The second issue of Neil Gaiman’s new Sandamn series hits stores today. I must admit, when I first heard talk of a new Sandman monthly, I was skeptical. How do you revive one of the most imaginative, innovative, and memorable comics of our time? As both a Gaiman and Sandman fanboy, I had to pick-up up the first issue to find out. I was rewarded with an answer to my question as soon as I turned to the first page: Dream is Endless. Gaiman’s mythology allows for infinite variation. As long as there is consciousness in the universe, Dream of the Endless will shape the unconscious imagination.

J.H. Williams III’s art shines in this first issue.
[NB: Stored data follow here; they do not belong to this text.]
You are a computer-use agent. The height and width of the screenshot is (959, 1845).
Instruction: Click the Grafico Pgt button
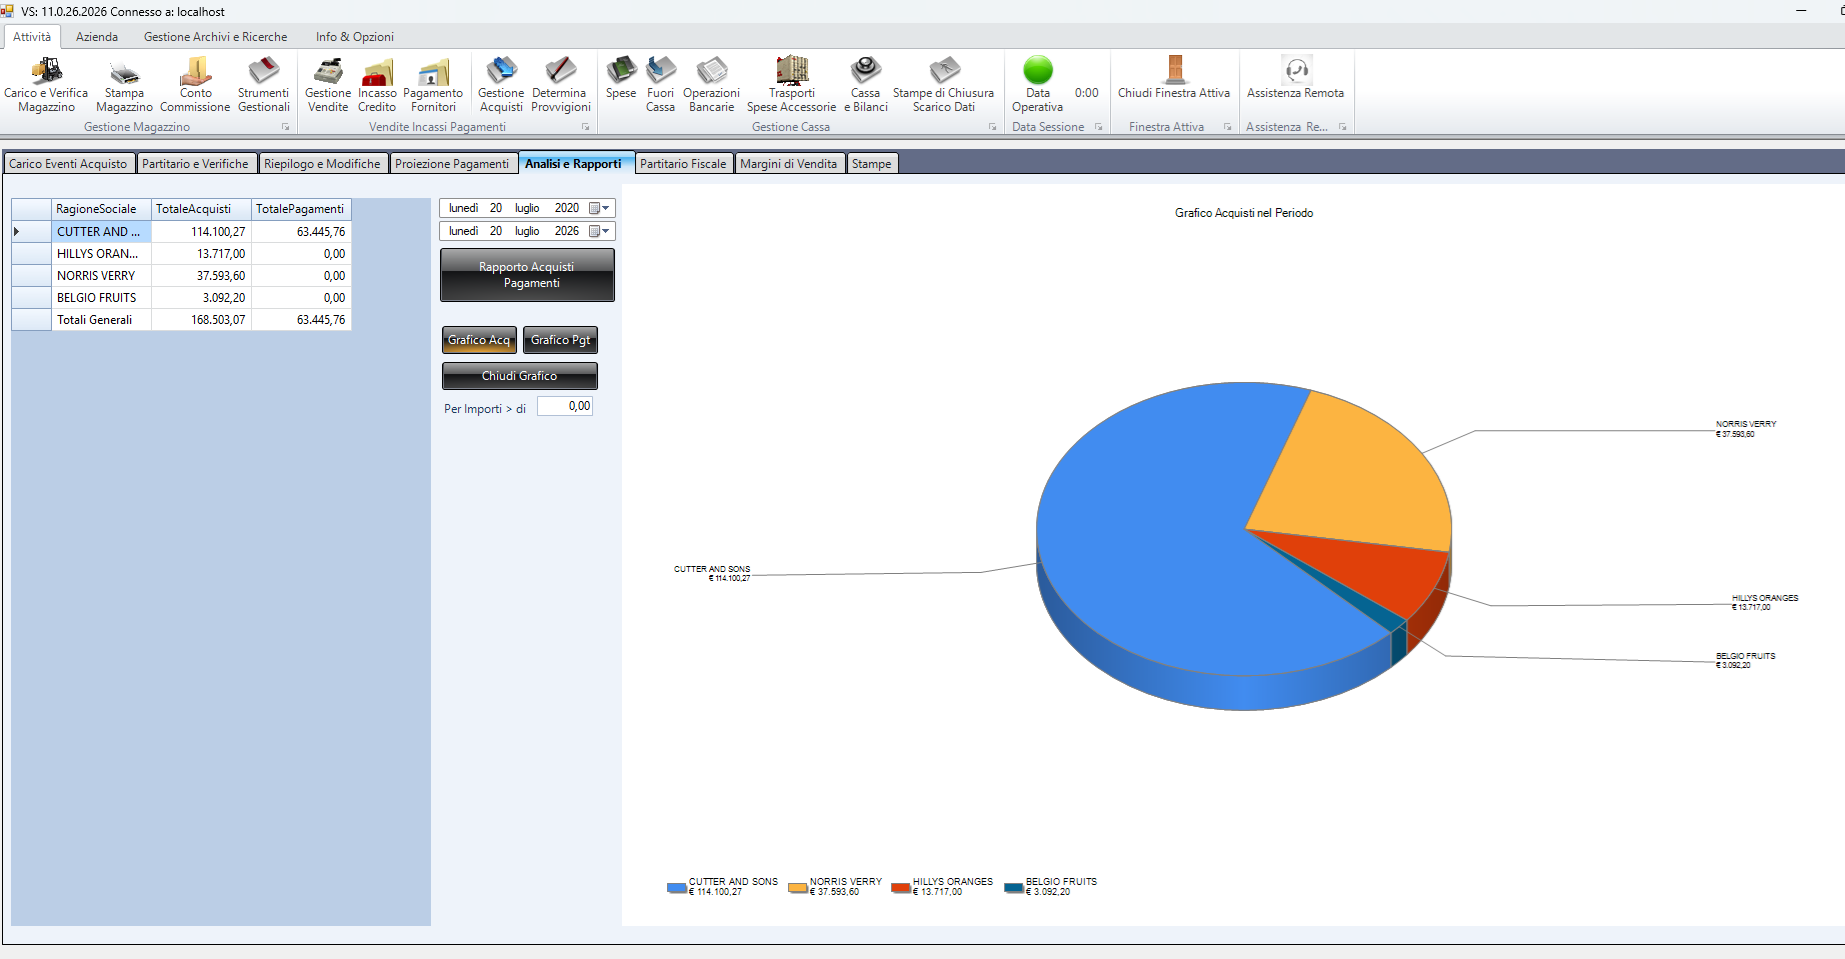pyautogui.click(x=560, y=340)
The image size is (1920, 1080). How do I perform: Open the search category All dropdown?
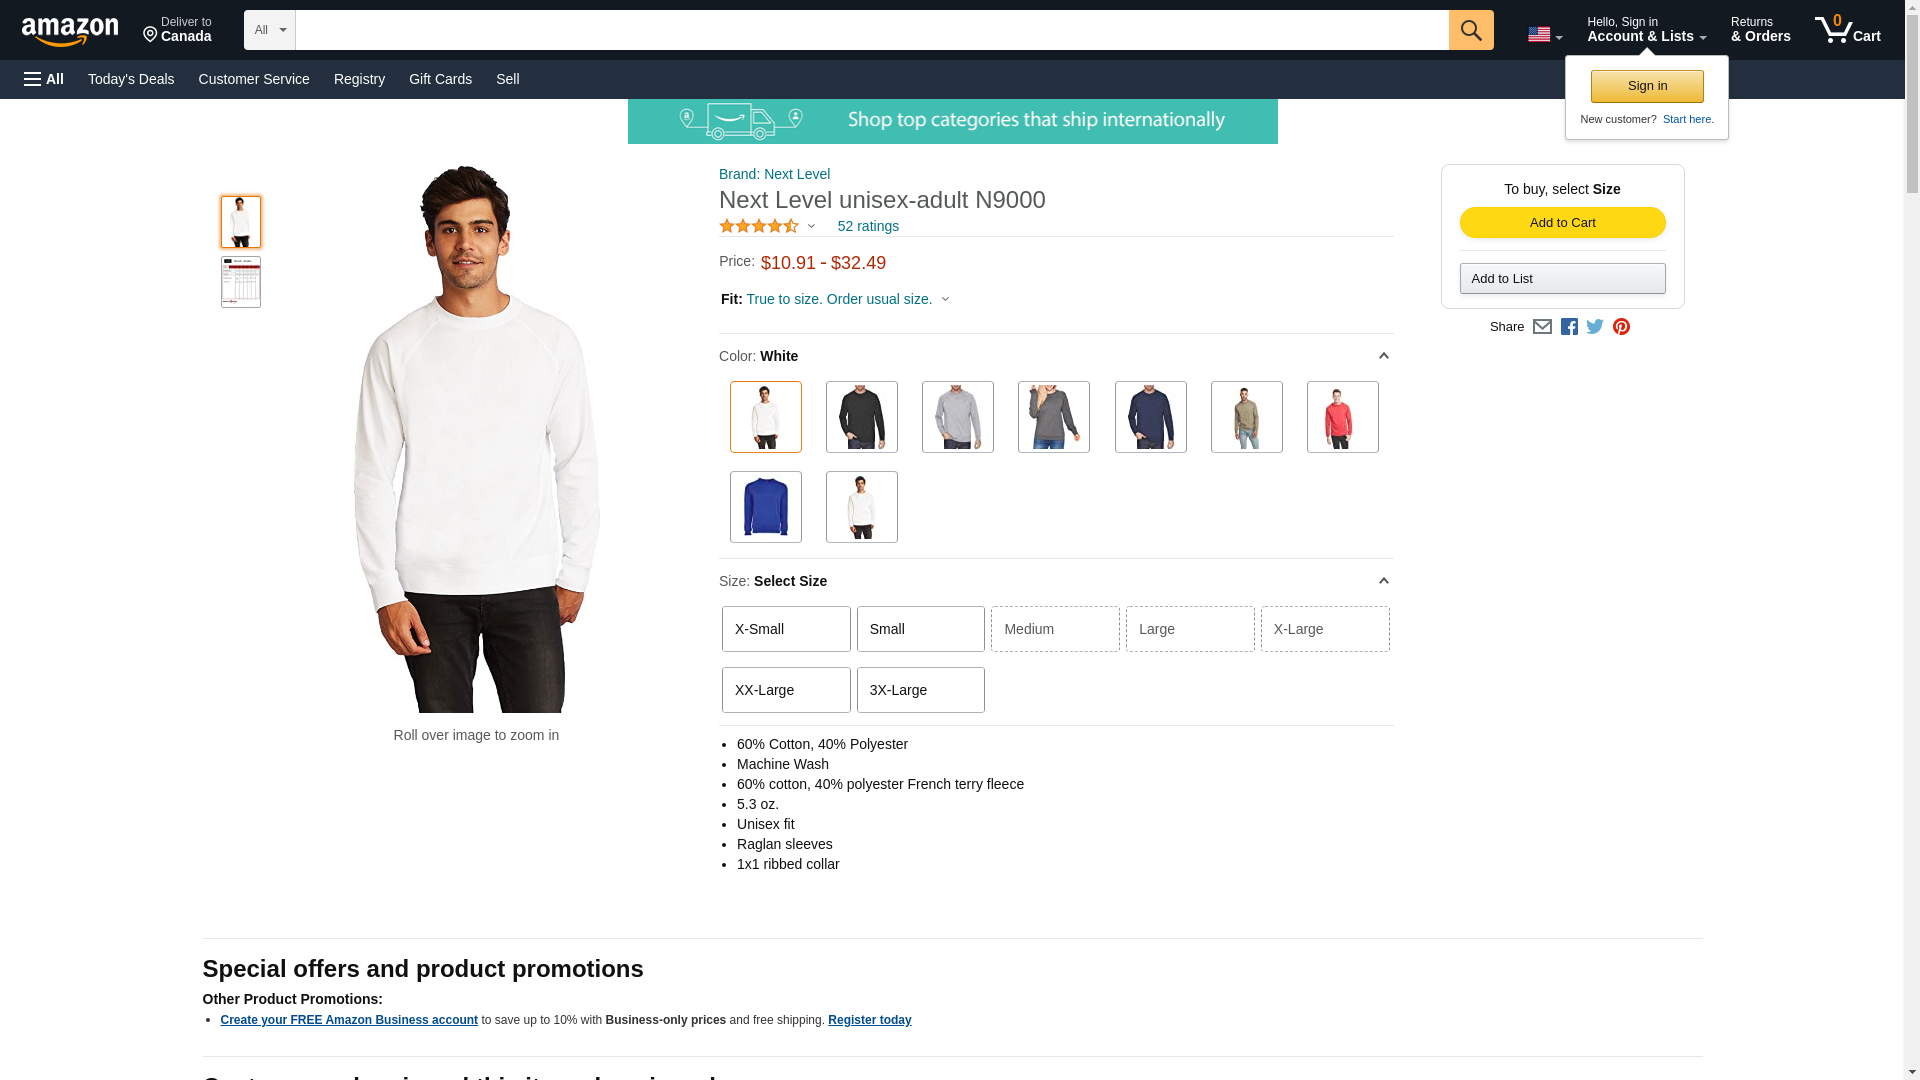(x=269, y=30)
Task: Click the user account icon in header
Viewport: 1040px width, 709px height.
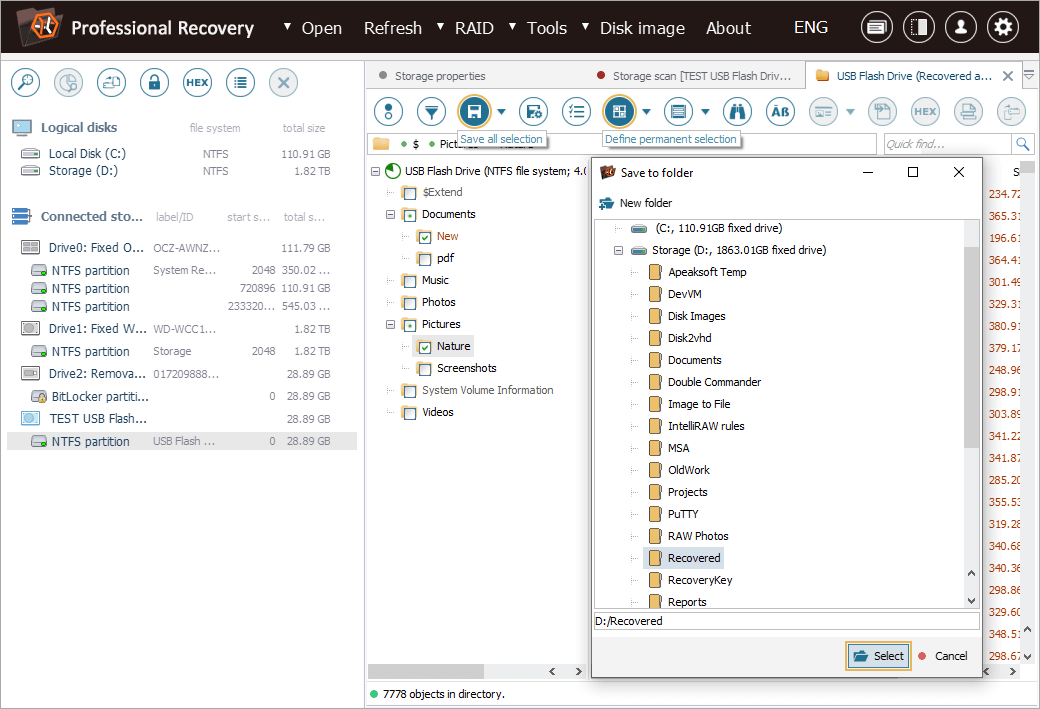Action: (x=961, y=28)
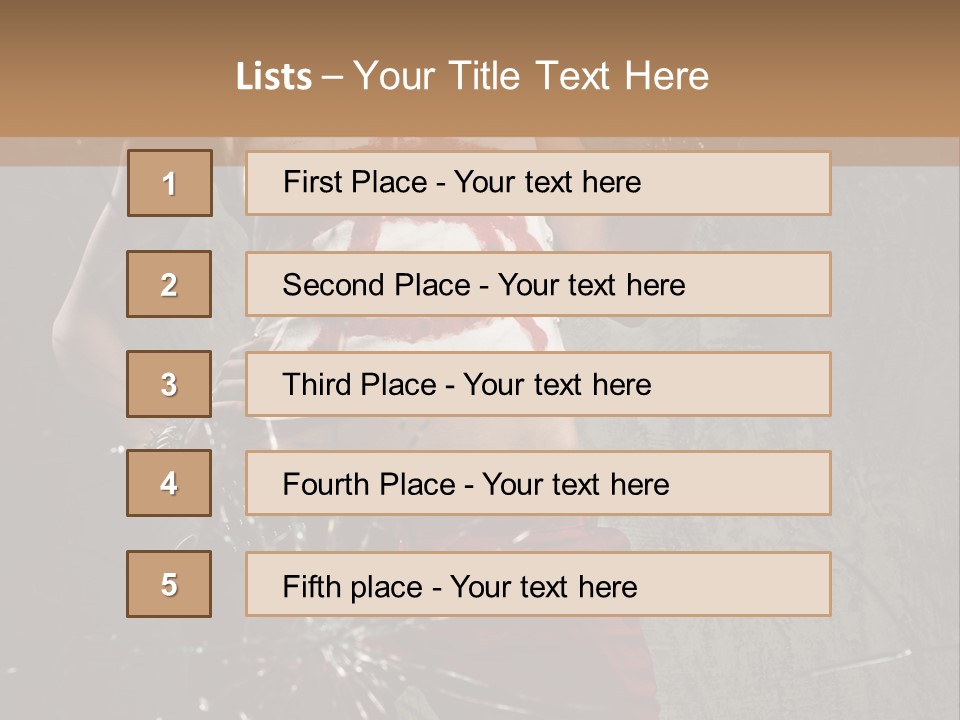Click the number 1 box
This screenshot has width=960, height=720.
pyautogui.click(x=170, y=183)
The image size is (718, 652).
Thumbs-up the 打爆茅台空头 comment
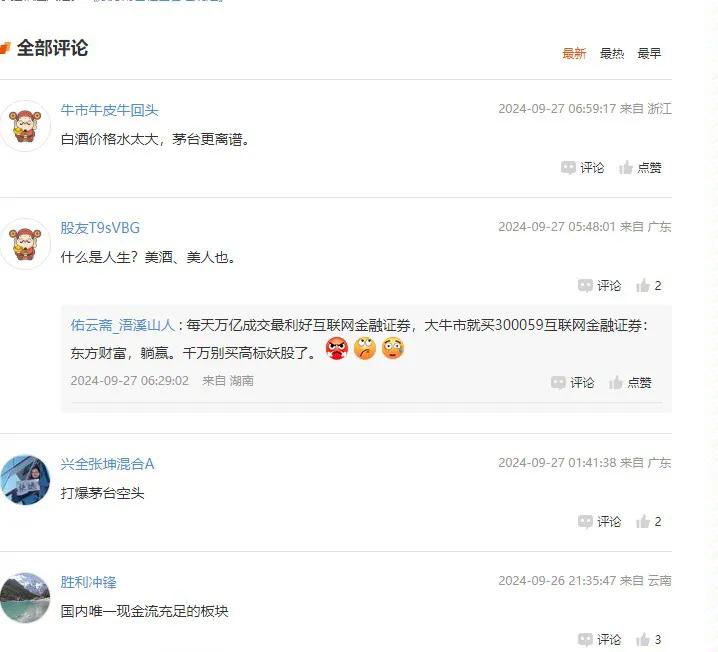pyautogui.click(x=643, y=522)
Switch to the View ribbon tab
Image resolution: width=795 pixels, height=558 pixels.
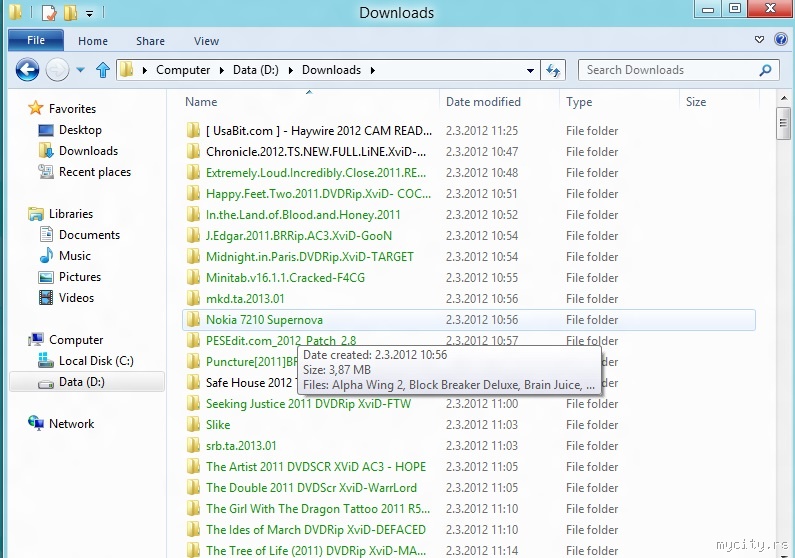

His work is some of the most vivid and intricate I’ve ever seen in a monthly comic. It’s the perfect eye candy for this sprawling story. If you’ve never read the full Sandman series, do it. There’s never been a better time to start. Then make sure to pick-up the first two issues of Sandman: Overture. Judging by #1, they’ll be worth every penny. If you really need any extra motivation, check out this sneak preview of issue 2 here: http://www.cnn.com/2014/03/25/showbiz/neil-gaiman-sandman-overture/index.html?hpt=hp_c3

Up Next: Gaiman and Batman Surrealism!

P.S.
While I’ve never known Morpheus to be much of a drinker, I enjoyed his latest story with a Beefeater gin & tonic. Why? Because even though Dream is more immortal than any God, he’s also British-as-fuck.  And so are gin & tonics.  I’ve always taken my G&T’s with a lime, but Beefeater recommends lemon for their brand, so why not mix it up?  Lemon makes for a brigther, crisper cocktail–just enough tartness for a pleasant pucker. If that doesn’t strike your fancy, limes are the classic garnish for a reason. Or you can get crazy and try an Evans ( that’s lemon and lime). What’s most important is the gin: next time you’re craving a G&T, skip the Seagram’s. You don’t have to go top-shelf, just grab a London dry gin. London gins don’t have any extra sweeteners or colorants, so you know your gin will have that fresh, pure, juniper berry character. Mmm.